We see that in addition to the original features, the missing indicator `restecg_is_missing`

is selected, along with some of the pairwise adjustment terms.

To understand and interpret these adjustment terms, let us consider the feature `age_correction_for_ca_missing`

, which is selected with a coefficient of -0.013717 in the model. This means that if the feature `ca`

is missing and `age`

is not missing, an additional coefficient of -0.013717 is applied to the value of `age`

. In this way, the coefficient of `age`

in the model is "corrected" due to the value of `ca`

being missing. We can think of this as saying the model would prefer to use the `ca`

feature if it is available, but if it is missing, it will compensate by adjusting the coefficients on other features in the data.
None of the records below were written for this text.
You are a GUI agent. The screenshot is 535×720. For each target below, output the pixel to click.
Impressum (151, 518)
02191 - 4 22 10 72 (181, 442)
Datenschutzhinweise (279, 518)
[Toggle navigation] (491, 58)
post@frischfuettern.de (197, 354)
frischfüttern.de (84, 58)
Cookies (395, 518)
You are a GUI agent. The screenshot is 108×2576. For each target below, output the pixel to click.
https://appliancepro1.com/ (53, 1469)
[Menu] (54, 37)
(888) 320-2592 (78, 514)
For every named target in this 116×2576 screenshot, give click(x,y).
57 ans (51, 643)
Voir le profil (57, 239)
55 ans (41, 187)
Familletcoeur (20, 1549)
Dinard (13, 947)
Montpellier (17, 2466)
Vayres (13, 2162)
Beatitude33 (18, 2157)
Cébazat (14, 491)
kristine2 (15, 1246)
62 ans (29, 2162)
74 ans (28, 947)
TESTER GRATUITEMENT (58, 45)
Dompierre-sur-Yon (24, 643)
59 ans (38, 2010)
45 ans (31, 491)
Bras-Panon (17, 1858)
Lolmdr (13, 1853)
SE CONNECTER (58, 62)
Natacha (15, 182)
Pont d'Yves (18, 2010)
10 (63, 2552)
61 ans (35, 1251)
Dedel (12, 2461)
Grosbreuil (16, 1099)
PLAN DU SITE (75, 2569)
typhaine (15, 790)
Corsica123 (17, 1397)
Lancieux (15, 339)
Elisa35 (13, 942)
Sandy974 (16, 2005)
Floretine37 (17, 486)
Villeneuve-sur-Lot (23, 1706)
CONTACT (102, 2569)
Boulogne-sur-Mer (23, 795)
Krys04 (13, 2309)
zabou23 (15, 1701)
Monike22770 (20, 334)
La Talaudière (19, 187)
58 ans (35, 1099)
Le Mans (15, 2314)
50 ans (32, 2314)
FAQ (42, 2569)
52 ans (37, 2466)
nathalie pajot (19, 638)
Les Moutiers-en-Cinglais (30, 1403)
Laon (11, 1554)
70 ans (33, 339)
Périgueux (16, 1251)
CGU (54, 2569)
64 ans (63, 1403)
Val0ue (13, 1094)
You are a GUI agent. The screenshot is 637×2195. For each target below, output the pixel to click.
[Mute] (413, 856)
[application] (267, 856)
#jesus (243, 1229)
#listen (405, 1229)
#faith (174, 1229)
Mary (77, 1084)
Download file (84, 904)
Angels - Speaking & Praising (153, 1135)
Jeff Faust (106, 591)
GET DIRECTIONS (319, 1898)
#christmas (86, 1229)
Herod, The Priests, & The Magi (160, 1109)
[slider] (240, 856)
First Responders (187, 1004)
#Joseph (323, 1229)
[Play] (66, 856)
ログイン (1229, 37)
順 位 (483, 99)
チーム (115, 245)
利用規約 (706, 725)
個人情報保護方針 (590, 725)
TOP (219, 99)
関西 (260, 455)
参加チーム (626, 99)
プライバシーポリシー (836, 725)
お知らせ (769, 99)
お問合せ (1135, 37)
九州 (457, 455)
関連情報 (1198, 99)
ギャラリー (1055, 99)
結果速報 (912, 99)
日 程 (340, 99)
We evaluate the model on the transformed and expanded test set:

`IAI.score(grid, X_test_affine, y_test, criterion=:auc)`

`0.8962053571428573`

We see that both of the expansion approaches achieve comparable results to those under Optimal Imputation. In practice, the best approach for a problem will depend heavily on the specific dataset and how the missing values were generated (e.g. random vs. structured missingness). We should also consider the computational requirements when choosing between these approachs, as the Optimal Imputation approach requires training a separate imputation learner, while the expansion approaches add additional features to the dataset which can increase the training time of the predictive model.